## To do
Repeat, line for line, the entries below from the first line to the line containing "Given: Click the circle low-contrast icon", counting both ends.

## Saved data entries
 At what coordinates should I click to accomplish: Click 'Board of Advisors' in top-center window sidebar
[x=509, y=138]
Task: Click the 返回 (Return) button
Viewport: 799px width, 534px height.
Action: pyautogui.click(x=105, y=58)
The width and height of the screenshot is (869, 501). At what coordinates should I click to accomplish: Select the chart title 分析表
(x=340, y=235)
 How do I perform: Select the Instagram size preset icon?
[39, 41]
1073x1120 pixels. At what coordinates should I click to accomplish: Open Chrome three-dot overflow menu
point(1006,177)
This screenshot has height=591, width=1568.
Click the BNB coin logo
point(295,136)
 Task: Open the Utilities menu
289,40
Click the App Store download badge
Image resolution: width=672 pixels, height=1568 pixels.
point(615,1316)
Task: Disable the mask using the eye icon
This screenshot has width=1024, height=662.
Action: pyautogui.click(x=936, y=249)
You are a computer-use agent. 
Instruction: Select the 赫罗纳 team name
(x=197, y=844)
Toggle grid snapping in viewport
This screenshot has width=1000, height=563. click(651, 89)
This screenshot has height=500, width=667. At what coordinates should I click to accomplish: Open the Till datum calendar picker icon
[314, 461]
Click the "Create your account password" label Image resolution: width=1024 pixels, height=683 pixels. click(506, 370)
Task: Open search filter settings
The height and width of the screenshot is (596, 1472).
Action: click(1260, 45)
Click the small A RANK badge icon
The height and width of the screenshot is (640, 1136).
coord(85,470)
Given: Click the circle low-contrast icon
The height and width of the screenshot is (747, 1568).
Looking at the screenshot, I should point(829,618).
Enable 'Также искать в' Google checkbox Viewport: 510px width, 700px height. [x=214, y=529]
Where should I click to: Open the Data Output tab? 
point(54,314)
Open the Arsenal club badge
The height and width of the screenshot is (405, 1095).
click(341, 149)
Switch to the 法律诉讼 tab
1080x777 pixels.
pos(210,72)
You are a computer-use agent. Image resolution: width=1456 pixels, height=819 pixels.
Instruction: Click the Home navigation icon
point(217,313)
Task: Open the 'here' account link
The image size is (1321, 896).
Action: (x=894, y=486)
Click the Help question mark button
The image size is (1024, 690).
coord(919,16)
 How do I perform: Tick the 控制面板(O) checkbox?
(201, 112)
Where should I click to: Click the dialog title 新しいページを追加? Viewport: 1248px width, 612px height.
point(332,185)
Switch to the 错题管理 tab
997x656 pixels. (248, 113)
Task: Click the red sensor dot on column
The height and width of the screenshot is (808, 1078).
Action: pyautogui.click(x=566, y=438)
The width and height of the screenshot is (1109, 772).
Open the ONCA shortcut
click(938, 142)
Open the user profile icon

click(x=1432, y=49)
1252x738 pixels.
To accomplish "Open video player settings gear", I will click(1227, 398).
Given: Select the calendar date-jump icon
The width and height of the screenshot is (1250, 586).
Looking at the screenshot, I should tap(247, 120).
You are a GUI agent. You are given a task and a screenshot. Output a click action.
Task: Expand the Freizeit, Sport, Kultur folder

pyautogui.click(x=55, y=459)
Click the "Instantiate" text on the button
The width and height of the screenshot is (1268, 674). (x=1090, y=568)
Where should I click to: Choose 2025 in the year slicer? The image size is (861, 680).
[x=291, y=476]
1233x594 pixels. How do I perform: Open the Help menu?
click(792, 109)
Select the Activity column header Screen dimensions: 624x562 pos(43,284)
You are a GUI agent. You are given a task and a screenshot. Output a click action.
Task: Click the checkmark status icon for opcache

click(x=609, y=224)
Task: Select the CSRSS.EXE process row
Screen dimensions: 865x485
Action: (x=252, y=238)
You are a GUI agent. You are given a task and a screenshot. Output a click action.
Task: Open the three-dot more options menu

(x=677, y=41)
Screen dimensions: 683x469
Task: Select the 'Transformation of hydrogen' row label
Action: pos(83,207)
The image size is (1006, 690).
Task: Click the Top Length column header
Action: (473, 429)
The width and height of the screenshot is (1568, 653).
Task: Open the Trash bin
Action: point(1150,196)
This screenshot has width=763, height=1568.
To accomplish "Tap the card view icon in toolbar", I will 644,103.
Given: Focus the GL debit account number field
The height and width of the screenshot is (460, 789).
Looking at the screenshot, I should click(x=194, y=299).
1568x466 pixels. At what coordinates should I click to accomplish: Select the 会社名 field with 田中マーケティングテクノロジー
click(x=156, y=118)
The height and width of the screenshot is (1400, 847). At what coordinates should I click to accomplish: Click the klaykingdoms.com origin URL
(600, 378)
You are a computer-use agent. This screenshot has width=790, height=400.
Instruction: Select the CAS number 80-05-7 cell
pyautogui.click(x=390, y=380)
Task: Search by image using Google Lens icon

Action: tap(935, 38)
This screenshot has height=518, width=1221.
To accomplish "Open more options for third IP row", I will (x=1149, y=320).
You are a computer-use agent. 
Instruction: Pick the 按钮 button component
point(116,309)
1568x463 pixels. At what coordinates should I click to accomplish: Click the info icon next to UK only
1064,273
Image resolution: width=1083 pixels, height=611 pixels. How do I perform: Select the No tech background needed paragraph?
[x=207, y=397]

## Exercise output
 At what coordinates should I click to accomplish: Click 'Board of Advisors' in top-center window sidebar
[x=509, y=138]
Task: Click the 返回 (Return) button
Viewport: 799px width, 534px height.
Action: pyautogui.click(x=105, y=58)
The width and height of the screenshot is (869, 501). At what coordinates should I click to accomplish: Select the chart title 分析表
(x=340, y=235)
 How do I perform: Select the Instagram size preset icon?
[39, 41]
1073x1120 pixels. At what coordinates should I click to accomplish: Open Chrome three-dot overflow menu
point(1006,177)
This screenshot has height=591, width=1568.
Click the BNB coin logo
point(295,136)
 Task: Open the Utilities menu
289,40
Click the App Store download badge
Image resolution: width=672 pixels, height=1568 pixels.
point(615,1316)
Task: Disable the mask using the eye icon
This screenshot has width=1024, height=662.
Action: pyautogui.click(x=936, y=249)
You are a computer-use agent. 
Instruction: Select the 赫罗纳 team name
(x=197, y=844)
Toggle grid snapping in viewport
This screenshot has width=1000, height=563. click(651, 89)
This screenshot has height=500, width=667. At what coordinates should I click to accomplish: Open the Till datum calendar picker icon
[314, 461]
Click the "Create your account password" label Image resolution: width=1024 pixels, height=683 pixels. click(506, 370)
Task: Open search filter settings
The height and width of the screenshot is (596, 1472).
Action: click(1260, 45)
Click the small A RANK badge icon
The height and width of the screenshot is (640, 1136).
coord(85,470)
Given: Click the circle low-contrast icon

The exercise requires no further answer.